FK Kauno Žalgiris
- Full name: FK Kauno Žalgiris futsal komanda
- Founded: 2013
- Ground: Kaunas Sports Hall; Žalgirio treniruočių centras; Garliavos arena
- Chairman: Darius Gurskis
- Manager: Emerson Junior De Lima ("Dentinho")
- League: Futsal A lyga
- 2024-25: Champions
| Home colours | Away colours |

= FK Kauno Žalgiris (futsal) =

Lithuanian futsal club

FK Kauno Žalgiris is a professional futsal club from Kaunas, Lithuania. The club has been dominating Lithuanian Futsal A Lyga and the Lithuanian Futsal Cup, and is a regular to the main round of the UEFA Futsal Champions League. The club was known as FK Vytis futsal before an acquisition by basketball and football club Kauno Žalgiris

==History==
=== FK Vytis ===
FK Vytis futsal was founded in 2013. The club's predecessor history is intertwined with two other Kaunas teams Atletas and Inkaras, whose football, futsal and beach football teams merged, split, fell apart and got re-established. Vytis got stronger within next three years, and won their first domestic league and cup double in 2016–2017 season. The club became the dominant force in Lithuanian futsal, winning 6 league titles in a row, including 5 league and cup doubles.

++++++

__WORK TO COMPLETE__:
1. List every ground the futsal club profile above gives for FK Kauno Žalgiris.
2. Translate this sentence from the futsal club profile into Spanish: "The club became the dominant force in Lithuanian futsal, winning 6 league titles in a row, including 5 league and cup doubles."

__RAW DATA__:
++++++

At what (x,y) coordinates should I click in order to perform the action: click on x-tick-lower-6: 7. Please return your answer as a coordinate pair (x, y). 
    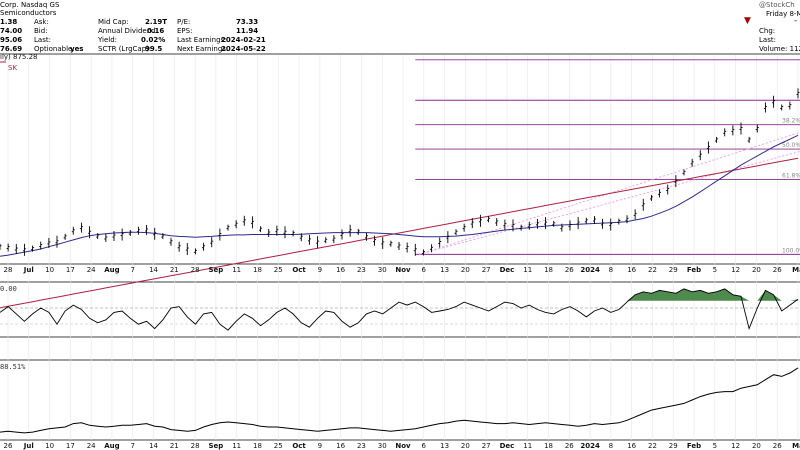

++++++

__ANSWERS FOR THE EXERCISE__:
1.
- Kaunas Sports Hall
- Žalgirio treniruočių centras
- Garliavos arena

2. El club se convirtió en la fuerza dominante del futsal lituano, al ganar 6 títulos de liga consecutivos, incluidos 5 dobletes de liga y copa.